### Records for this exercise
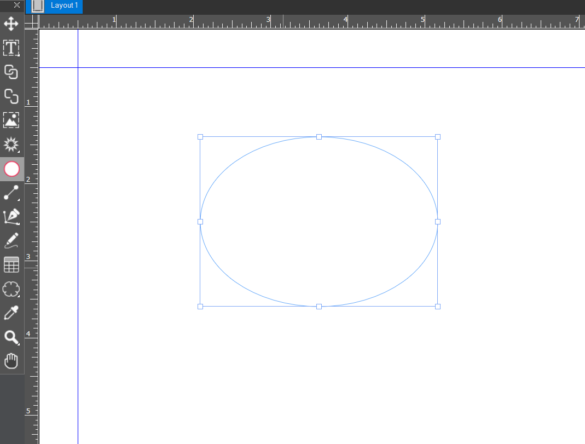The height and width of the screenshot is (444, 585).
Task: Switch to the Pan hand tool
Action: pyautogui.click(x=11, y=361)
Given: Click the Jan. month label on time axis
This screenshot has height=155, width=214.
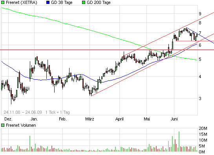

### Instructions for the task
Copy out every line of the listing above word for word, leaving the pictures out of your answer.

### Solution to this problem
The height and width of the screenshot is (444, 585).
Task: Switch to the Pan hand tool
Action: pyautogui.click(x=11, y=361)
Given: Click the Jan. month label on time axis
This screenshot has height=155, width=214.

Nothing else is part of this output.